Rewrite the rows from the beginning through the line containing "Action: pyautogui.click(x=330, y=451)" as a numbered list, skipping blank lines and leaving out the pictures.

• _Data to use_:
— Start —
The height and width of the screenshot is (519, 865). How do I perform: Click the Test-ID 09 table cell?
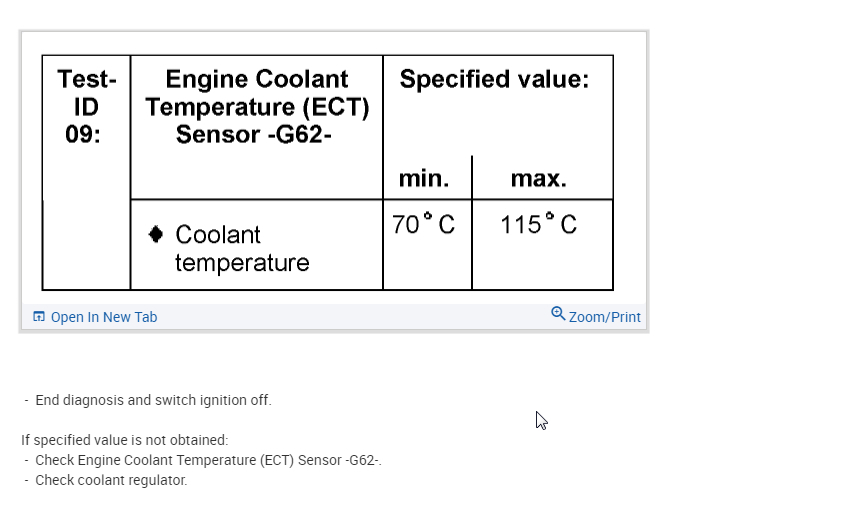pos(86,107)
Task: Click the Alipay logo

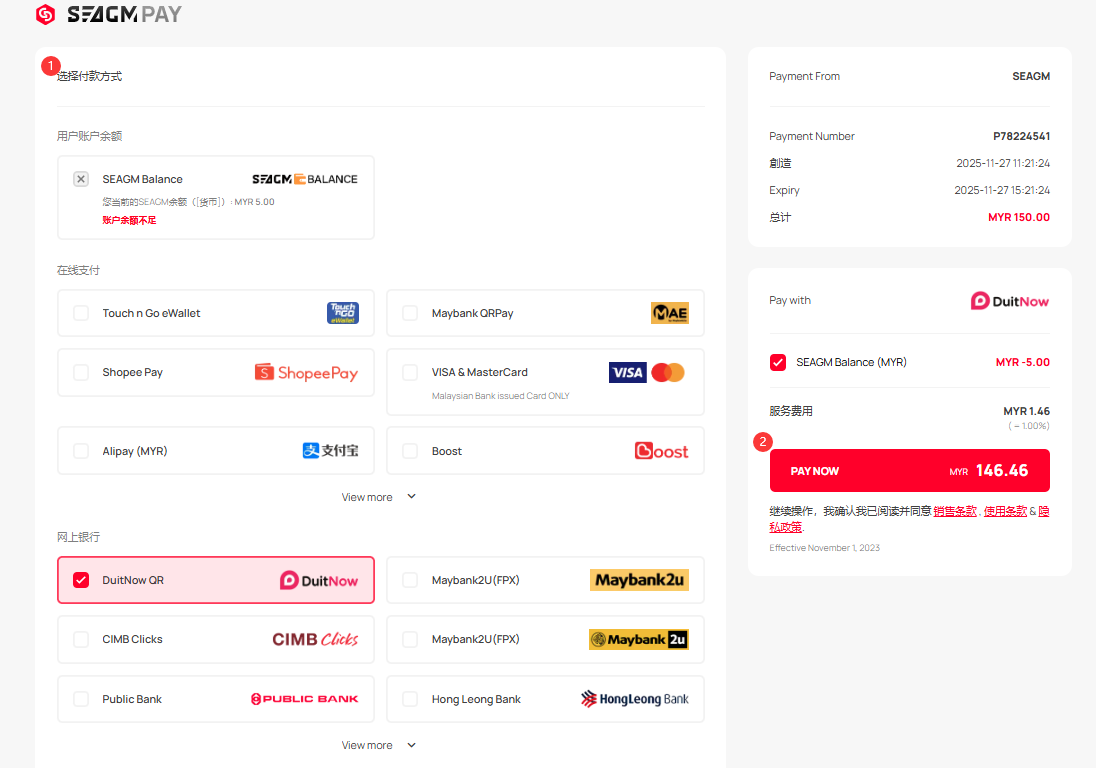Action: pyautogui.click(x=330, y=451)
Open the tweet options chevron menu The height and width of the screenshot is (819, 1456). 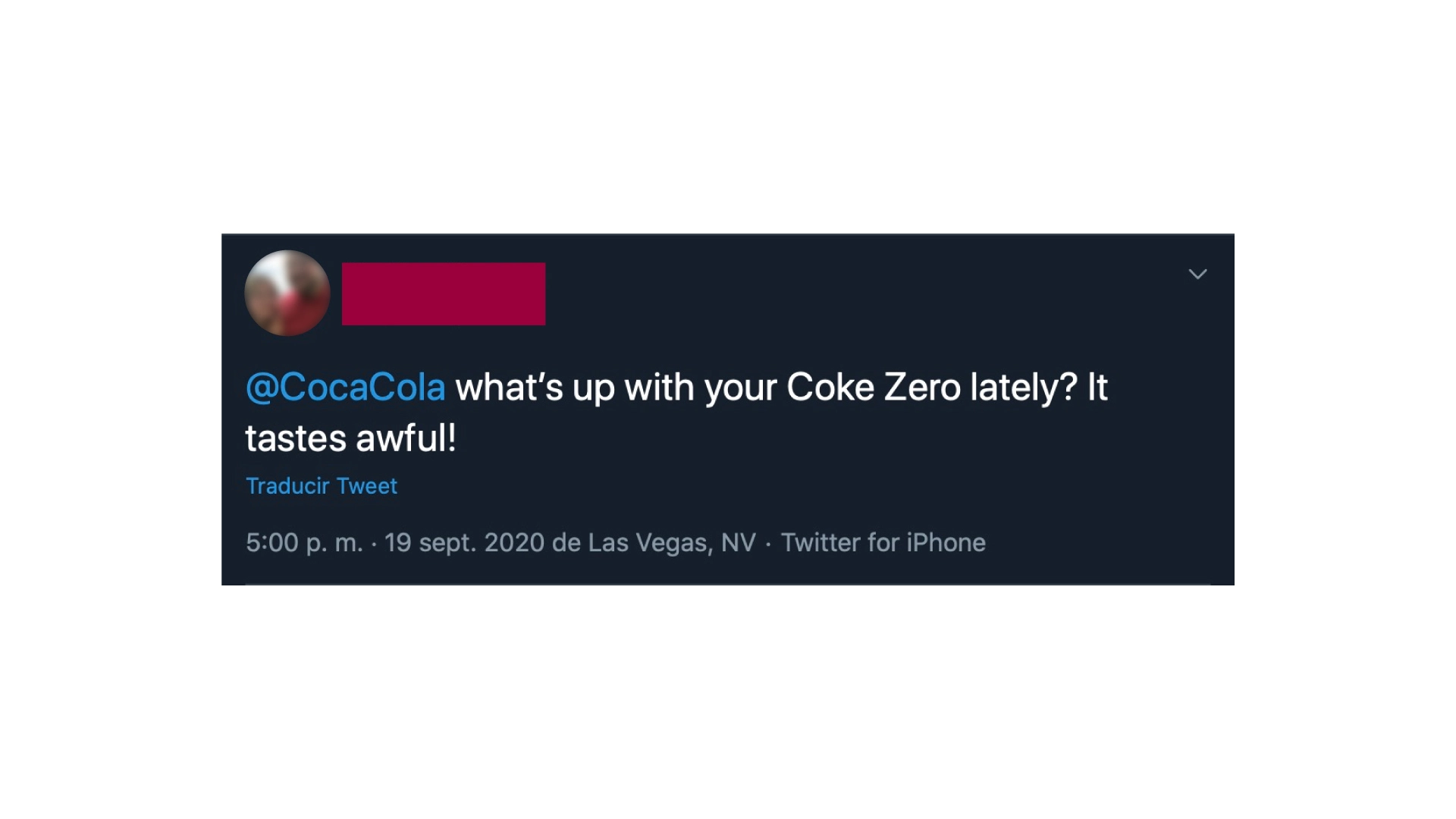point(1197,274)
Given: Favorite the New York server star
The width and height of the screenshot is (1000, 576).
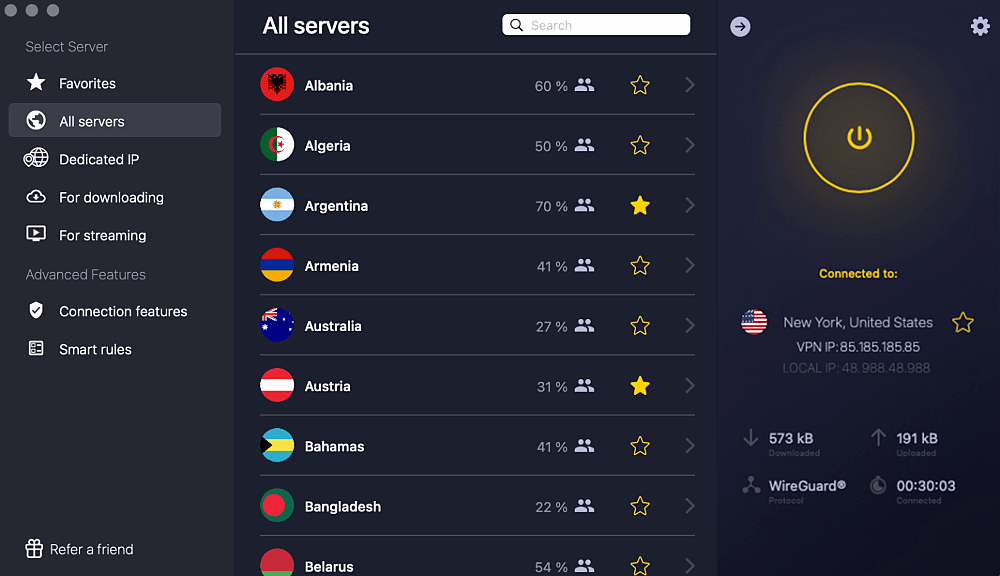Looking at the screenshot, I should (962, 322).
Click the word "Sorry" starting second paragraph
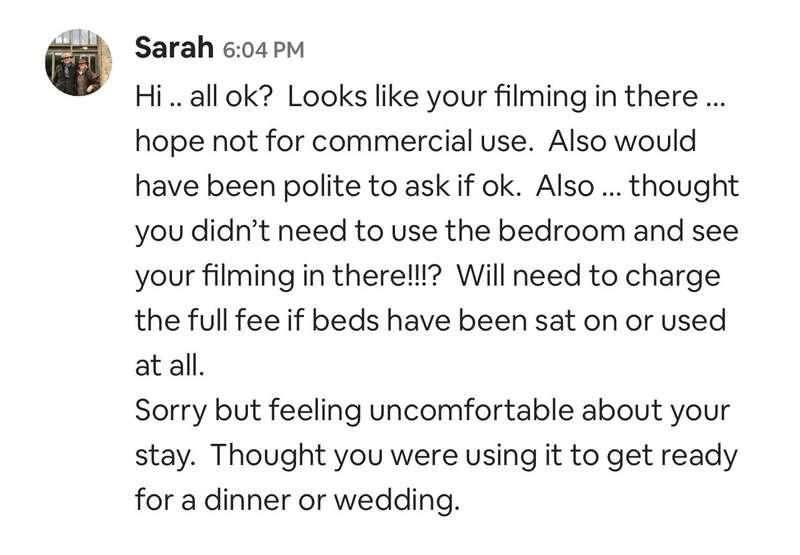800x555 pixels. pos(170,411)
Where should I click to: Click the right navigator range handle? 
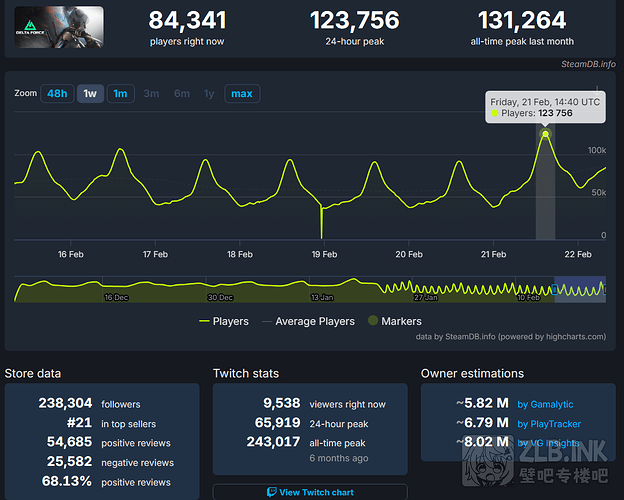click(605, 290)
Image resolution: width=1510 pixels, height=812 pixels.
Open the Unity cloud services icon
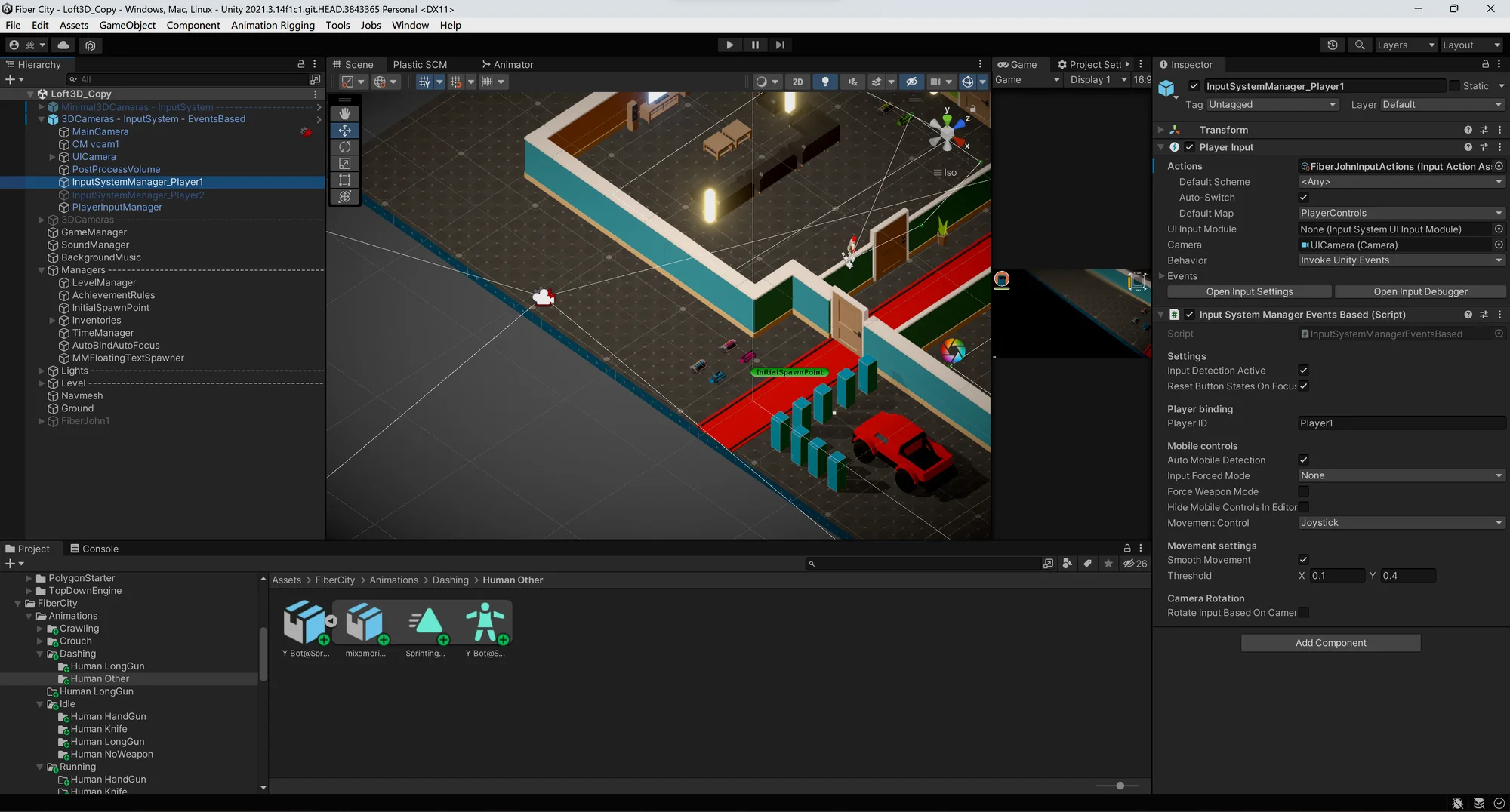[x=63, y=45]
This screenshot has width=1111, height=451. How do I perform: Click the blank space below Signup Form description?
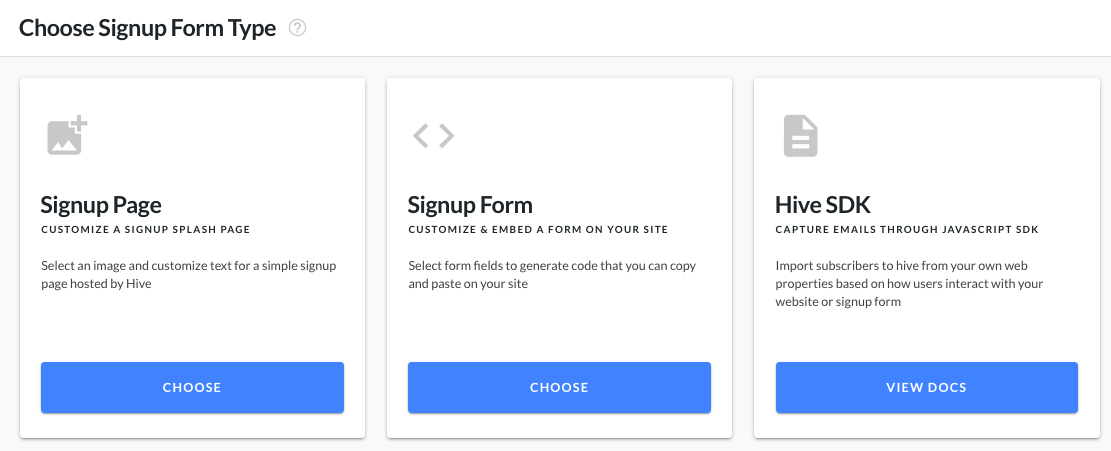559,326
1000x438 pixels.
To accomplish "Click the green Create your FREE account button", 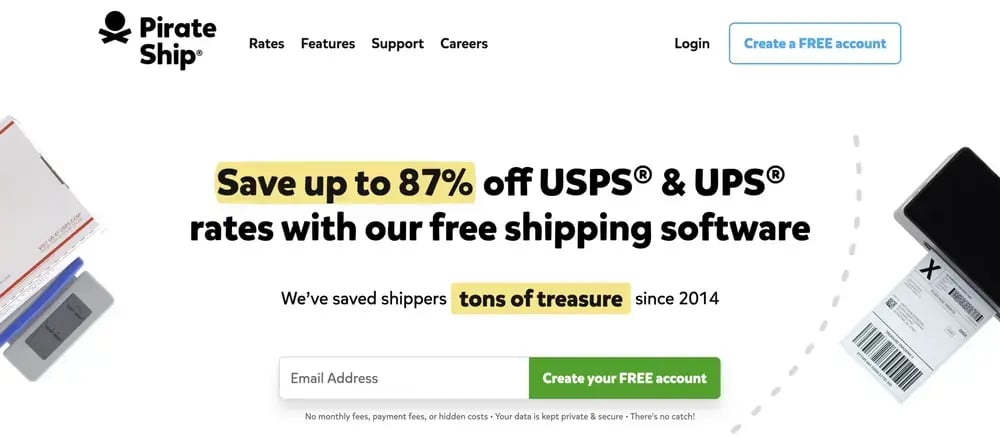I will pos(624,379).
— End —
• _Complete response_:
1. The height and width of the screenshot is (519, 865). How do I perform: Click the Test-ID 09 table cell?
2. pos(86,107)
3. Task: Click the Alipay logo
4. Action: pyautogui.click(x=330, y=451)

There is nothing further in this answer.